To the Editor:
We are convinced that we are about to lose the viability of our votes. Bucks County
Commissioners appear to have chosen electronic voting systems which neither state nor federal governments have tested even
as vigorously as slot machines are tested.
We are having severe problems with implementing the Help America Vote Act here
in Pennsylvania, as are so many other states. We are not worried about
insecurity with our old lever voting machines, nor do we want to deprive handicapped people of the right to vote privately. What
we do want is to know that our votes will be properly registered, recorded and counted, in other words, provable.
Please consider our plight. We are being asked to buy voting machines
that are definitely inadequate to the task. The Government Accountability Office's (the GAO's) report last September states
that rather clearly. Please check our research at www.coalitionforvotingintegrity.org and support our request to have Senator Specter introduce a bill into the Senate to save us from having to replace
all of our voting machines until truly adequate safeguards are in place.

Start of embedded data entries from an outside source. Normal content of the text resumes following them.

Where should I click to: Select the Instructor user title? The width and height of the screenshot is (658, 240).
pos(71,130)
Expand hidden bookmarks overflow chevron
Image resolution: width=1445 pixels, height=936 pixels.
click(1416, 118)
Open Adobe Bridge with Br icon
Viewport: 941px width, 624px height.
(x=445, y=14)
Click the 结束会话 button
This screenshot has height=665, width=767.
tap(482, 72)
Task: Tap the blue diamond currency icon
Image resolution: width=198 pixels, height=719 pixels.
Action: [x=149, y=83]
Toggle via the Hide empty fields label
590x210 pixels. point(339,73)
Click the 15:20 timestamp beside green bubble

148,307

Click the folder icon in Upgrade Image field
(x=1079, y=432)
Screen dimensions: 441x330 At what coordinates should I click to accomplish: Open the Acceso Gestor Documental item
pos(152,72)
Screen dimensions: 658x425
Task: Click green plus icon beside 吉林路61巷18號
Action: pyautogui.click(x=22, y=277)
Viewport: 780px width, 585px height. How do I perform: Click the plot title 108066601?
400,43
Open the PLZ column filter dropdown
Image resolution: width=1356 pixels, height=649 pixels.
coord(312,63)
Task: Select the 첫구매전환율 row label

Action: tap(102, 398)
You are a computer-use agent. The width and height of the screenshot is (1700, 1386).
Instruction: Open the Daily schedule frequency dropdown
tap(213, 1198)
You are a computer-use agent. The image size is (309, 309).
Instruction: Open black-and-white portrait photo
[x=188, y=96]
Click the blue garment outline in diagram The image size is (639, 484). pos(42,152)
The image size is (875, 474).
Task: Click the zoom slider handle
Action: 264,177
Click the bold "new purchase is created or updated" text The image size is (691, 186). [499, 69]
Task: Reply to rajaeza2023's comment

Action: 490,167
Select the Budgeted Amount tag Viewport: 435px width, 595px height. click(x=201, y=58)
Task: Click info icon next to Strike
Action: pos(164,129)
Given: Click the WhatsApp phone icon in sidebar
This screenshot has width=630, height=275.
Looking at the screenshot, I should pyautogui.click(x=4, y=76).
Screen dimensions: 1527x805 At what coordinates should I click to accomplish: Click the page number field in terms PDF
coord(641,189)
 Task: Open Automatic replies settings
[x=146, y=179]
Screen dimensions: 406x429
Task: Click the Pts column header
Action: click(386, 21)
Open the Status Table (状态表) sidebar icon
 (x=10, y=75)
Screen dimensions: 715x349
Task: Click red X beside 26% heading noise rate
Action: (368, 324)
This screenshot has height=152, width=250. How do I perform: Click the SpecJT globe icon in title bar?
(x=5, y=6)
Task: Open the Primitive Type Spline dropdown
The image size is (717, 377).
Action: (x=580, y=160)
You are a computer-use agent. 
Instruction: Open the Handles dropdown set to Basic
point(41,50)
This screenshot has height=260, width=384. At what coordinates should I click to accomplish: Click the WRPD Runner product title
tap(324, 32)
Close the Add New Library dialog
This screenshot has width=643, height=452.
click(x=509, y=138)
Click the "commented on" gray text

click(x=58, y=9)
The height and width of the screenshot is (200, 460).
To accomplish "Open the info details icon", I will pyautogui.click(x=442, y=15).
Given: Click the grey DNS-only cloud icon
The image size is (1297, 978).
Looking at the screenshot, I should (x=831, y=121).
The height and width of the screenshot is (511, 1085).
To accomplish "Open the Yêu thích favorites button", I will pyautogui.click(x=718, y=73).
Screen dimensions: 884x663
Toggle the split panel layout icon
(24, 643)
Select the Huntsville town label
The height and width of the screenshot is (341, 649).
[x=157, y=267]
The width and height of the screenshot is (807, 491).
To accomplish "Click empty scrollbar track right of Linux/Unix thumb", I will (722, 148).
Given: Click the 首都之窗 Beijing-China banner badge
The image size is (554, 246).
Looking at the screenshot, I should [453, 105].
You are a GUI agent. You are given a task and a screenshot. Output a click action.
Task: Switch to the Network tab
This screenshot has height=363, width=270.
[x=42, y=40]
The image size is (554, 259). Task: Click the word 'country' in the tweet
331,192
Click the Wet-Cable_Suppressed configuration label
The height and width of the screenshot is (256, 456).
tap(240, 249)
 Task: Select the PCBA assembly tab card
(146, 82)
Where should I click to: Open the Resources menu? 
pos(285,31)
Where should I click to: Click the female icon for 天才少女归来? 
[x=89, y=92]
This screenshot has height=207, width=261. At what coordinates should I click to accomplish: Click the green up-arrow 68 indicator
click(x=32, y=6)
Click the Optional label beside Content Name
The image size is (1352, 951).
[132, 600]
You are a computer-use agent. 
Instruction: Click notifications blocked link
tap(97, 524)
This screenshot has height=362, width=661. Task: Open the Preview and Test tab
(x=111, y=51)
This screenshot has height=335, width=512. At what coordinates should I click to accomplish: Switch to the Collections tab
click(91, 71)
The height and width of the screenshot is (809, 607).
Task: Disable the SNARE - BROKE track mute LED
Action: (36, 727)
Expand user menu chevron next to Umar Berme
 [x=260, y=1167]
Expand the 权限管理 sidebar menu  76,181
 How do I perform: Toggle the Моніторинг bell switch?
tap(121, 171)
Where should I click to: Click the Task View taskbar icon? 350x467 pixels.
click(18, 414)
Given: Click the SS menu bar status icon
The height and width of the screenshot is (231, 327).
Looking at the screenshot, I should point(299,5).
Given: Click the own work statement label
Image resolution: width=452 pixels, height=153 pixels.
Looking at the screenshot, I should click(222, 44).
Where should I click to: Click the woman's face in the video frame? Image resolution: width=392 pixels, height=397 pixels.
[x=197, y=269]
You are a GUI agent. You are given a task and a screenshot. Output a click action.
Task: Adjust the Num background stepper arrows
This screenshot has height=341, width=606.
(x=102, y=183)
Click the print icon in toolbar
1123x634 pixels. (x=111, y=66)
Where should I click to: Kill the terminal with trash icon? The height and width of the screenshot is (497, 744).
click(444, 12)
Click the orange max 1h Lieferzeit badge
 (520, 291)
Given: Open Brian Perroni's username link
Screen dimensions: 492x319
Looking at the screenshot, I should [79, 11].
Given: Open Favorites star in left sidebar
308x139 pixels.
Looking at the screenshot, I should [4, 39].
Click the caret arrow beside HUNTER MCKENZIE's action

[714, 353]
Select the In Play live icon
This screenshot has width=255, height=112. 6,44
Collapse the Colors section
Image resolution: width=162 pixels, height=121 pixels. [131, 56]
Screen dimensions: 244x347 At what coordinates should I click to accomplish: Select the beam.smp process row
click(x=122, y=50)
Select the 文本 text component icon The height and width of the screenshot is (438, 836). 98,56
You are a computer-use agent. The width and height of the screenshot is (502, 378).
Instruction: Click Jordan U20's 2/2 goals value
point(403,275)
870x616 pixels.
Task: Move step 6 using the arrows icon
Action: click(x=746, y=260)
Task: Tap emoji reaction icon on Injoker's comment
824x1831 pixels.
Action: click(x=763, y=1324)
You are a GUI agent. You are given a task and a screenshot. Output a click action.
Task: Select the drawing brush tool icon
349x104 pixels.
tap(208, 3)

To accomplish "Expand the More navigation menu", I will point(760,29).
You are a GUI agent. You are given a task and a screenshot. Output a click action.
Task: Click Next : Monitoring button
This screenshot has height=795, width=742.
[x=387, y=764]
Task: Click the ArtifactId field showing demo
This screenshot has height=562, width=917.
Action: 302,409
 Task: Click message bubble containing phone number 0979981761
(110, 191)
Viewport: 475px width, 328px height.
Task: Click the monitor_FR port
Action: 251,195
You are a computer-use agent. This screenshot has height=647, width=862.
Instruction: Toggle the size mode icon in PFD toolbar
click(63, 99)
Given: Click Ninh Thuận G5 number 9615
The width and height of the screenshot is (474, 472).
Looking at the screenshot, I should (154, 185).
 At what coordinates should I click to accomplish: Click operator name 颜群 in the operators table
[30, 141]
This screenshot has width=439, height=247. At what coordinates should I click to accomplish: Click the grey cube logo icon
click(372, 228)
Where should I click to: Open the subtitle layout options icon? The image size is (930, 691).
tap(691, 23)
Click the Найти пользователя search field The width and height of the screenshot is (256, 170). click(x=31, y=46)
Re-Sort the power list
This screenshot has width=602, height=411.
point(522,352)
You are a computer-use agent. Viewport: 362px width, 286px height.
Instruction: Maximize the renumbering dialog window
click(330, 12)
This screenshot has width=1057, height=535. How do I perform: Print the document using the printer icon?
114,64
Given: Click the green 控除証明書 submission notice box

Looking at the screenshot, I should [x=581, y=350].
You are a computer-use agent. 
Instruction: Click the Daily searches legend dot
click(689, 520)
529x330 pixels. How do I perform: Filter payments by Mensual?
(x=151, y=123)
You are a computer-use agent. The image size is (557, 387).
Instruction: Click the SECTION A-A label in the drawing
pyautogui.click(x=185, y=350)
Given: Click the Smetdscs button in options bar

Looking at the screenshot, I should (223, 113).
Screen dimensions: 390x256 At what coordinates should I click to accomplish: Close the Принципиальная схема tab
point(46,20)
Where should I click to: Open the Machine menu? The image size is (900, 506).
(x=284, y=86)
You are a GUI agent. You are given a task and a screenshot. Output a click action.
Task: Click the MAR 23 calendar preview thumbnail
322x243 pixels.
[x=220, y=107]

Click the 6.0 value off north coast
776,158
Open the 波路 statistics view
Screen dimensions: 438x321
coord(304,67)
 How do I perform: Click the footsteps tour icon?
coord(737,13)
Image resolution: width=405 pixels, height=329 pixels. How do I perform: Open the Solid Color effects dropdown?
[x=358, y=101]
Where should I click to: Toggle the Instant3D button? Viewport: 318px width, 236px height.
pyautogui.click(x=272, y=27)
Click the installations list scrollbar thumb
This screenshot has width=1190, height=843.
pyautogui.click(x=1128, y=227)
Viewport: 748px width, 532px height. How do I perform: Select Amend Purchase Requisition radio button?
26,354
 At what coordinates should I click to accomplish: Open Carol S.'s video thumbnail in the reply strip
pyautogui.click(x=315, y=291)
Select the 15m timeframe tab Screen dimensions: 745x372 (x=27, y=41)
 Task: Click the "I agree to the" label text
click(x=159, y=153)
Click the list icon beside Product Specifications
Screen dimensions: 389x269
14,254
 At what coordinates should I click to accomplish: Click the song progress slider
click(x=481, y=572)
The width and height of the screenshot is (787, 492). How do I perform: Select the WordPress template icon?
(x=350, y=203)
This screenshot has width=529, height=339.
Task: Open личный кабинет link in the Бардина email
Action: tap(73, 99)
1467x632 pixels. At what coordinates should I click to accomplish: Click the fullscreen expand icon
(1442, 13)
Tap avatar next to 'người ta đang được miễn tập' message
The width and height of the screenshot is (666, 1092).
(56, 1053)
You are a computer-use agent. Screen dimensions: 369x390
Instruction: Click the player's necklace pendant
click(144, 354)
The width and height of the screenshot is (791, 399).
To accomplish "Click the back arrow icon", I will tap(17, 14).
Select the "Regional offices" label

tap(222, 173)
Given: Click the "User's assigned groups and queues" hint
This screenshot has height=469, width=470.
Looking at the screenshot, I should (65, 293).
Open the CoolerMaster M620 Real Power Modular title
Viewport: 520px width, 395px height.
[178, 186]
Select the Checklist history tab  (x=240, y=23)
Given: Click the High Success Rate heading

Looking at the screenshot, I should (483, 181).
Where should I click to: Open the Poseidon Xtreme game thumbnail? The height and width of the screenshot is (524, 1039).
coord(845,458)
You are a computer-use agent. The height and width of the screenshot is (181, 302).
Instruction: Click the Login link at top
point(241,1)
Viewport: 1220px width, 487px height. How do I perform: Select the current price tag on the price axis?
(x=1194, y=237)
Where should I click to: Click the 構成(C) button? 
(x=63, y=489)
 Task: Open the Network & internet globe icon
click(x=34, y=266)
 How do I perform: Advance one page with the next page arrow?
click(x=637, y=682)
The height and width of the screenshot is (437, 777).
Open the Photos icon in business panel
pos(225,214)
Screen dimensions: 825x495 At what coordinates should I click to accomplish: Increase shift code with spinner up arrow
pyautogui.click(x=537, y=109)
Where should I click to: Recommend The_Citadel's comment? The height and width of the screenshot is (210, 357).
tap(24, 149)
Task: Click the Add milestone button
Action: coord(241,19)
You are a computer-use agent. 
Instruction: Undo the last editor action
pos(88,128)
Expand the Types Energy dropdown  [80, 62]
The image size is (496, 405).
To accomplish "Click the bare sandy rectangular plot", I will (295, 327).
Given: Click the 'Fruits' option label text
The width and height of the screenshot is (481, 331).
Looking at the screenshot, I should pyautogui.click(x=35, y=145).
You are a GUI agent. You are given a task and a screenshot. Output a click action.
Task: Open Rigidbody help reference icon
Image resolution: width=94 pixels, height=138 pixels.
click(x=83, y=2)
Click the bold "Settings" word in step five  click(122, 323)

We need more time before our local governments must choose new voting
systems, without the loss of federal funds of any kind, HAVA or otherwise. Representatives Michael Fitzpatrick, Rush
Holt, John Peterson and Alison Schwartz are co-sponsors of HB 4666, which would do that, but we need someone in the Senate
to introduce such legislation ... and to see it through. We are asking Senator Specter to introduce a similar bill
in the Senate, preferably before February 15th, by which time we expect our commissioners to have obligated us to buy insecure
machines. (Relevant legislation has been introduced at the federal level by Rep. Rush Holt, of New
Jersey, in HR 550 and at the state level by Sen. Joe Conti, in SB 977 and Rep. Dan Frankel, in HB
2000.)
We may not agree with Senator Specter (or anyone else) all of the
time, but we do think he is sincere in his efforts to do his very best to fight for what he believes in, sometimes against
truly tough odds, personal and otherwise.